Reducing the impact of chronic illness requires a multifaceted approach. When you consider ways to improve your health, be kind to yourself, and start slow. Making changes slowly and over time can lead to long-term benefits in the future.
One strategy that offers significant benefit for relatively low effort is engaging in relaxation or mindfulness practices. You may find that starting or ending your day with focused relaxation is enough to make significant changes in your life. Finding just five to 10 minutes each day for mindfulness can lead to profound benefits. Studies on meditation and relaxation in individuals with chronic illness have found reduced levels of anxiety, pain, and depression with enhanced mood and self-esteem.
Exercise has been linked to a reduction in chronic illness symptoms and markers in addition to contributing to the prevention of certain diseases. Exercise can reduce pain and improve physical function and quality of life. Exercise can also enhance sleep, protect and improve brain function, develop or maintain bone, muscle and other connective tissues, and promote a healthy immune system. Yoga is a mind-body practice that combines physical movement of the body with meditation and breathing. Research on yoga indicates that it helps lower stress and anxiety and can also reduce risk factors for chronic diseases. Finding ways to add exercise into your daily life can lead to significant changes in how you feel physically and mentally. Be creative and start small if you are not currently physically active. One way to start an exercise program is to find ways to be more active throughout the day, such as walking, taking stairs, or lifting small weights. (SAA offers our exercise program, “Back in Action, Again,” developed specifically for those with SpA.)
Sleep is often the first thing that is sacrificed when we are stressed or busy. In addition, sleep can be disrupted by chronic pain. Not getting enough sleep is also linked to an increase in chronic pain, which creates a vicious cycle. Sleep duration of less than six hours has been linked to obesity, depression, anxiety, and cardiovascular disease. Making sleep a priority by reducing screen and computer time can help improve your quality of sleep. Research shows that sleep impacts the immune response, which we know is linked to chronic illness.
Smoking just one cigarette per day can increase the risk of heart disease, while quitting will reduce your risk of disease by 36%. Research indicates that nicotine promotes inflammation throughout the body, which is a marker for chronic illness. Most “smoke breaks” have two aspects: taking a break from a situation and breathing. Taking a walk and breathing can create healthier coping in stressful situations. Many people find that they attempt to quit smoking several times before they fully quit. Be kind to yourself if it takes time and several attempts.
A healthy diet is linked to a notable reduction in risk for chronic illness. For some people, simply making a significant dietary change can be enough to lessen the impact of a chronic disease, or go into remission. Changing how you eat can reduce inflammation and calm the nervous system. Finding an eating plan that works for you is most important, so read about different foods and see what fits your individual needs. Working with a registered dietician can help.
If these techniques do not improve your symptoms, it is not because something is wrong with you or that you are to blame for your illness. Bodies are complex and so are the lifelong effects of adversity and environmental stressors.

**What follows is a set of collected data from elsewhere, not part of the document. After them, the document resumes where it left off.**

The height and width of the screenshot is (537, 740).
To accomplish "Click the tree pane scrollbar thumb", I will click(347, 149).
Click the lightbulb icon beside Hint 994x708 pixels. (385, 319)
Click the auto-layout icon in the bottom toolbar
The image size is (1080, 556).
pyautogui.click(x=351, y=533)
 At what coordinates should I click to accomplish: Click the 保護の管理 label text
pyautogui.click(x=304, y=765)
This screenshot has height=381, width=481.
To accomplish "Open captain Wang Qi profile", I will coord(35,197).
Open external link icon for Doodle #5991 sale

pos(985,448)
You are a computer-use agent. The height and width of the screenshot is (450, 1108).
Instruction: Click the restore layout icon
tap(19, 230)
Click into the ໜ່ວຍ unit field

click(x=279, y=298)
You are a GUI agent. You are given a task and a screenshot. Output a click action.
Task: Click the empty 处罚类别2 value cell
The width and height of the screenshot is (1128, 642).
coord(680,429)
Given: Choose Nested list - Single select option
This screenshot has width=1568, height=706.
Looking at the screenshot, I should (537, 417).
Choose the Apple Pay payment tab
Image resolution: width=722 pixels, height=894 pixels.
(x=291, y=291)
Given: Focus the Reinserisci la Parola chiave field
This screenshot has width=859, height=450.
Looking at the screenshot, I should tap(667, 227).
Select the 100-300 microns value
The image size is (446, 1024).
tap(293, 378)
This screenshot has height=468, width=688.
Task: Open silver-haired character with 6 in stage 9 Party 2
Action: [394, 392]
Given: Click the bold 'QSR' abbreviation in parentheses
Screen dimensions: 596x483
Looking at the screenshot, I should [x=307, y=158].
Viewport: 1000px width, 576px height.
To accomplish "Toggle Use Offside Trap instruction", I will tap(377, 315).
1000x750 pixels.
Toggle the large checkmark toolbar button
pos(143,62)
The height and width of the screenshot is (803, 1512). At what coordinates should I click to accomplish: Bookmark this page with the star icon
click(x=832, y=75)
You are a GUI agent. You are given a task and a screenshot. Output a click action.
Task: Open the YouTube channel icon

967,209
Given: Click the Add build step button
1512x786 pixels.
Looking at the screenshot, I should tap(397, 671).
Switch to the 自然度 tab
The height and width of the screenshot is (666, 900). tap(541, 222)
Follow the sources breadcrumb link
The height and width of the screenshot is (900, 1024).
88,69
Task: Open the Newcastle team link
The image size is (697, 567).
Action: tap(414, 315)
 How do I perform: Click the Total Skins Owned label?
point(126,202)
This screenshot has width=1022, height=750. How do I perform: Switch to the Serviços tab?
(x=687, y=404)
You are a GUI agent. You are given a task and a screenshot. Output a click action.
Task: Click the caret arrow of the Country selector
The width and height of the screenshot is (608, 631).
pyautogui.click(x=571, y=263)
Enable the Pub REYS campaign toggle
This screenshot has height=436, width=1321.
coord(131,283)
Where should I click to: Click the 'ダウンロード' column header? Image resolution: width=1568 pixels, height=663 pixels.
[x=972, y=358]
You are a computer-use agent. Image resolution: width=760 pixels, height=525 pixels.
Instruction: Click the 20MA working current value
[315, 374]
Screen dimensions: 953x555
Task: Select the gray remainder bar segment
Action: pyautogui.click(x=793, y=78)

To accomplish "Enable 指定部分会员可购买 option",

Doing therapeutic work with a mental health professional around attachment or other types of trauma can ease the states of fight, flight, and freeze that may perpetuate symptoms. One benefit of healing wounds from childhood is that it improves relationships we have as adults with our spouses, colleagues, children, friends, and family. It also helps us connect more with ourselves as self-love improves. Even if you have not experienced significant trauma in your life, you may have experienced smaller, cumulative traumas. The more you learn about trauma, the more you can develop tools for healing.
Additional research in trauma work indicates that adverse events disengage the part of our nervous system that regulates, calms, and supports health. If you have noticed an increase in your symptoms, new symptoms, or have chronic illness and nothing else has worked, you may want to work with your nervous system from a trauma point of view. Addressing stress and chronic illness through a trauma lens can provide additional tools and options, even if you only implement some of them.
There is growing recognition that managing chronic illness is multifaceted and a marriage of many different factors. Paying attention to the innate capacity of our own bodies can allow us to process what arises. Taking small steps to change our relationship to stress and cope differently can have significant effects on chronic illness symptoms. Practicing these new skills creates the opportunity to come up with new ideas for coping. We can then start to “unhook” from old patterns in our nervous systems and respond to stressful situations with choice rather than reactivity.
Shifting attention to the positive and giving ourselves grace and kindness can go a long way. It is our hope that these approaches can change your relationship to your chronic illness and pain, and reduce the impact they have on your life.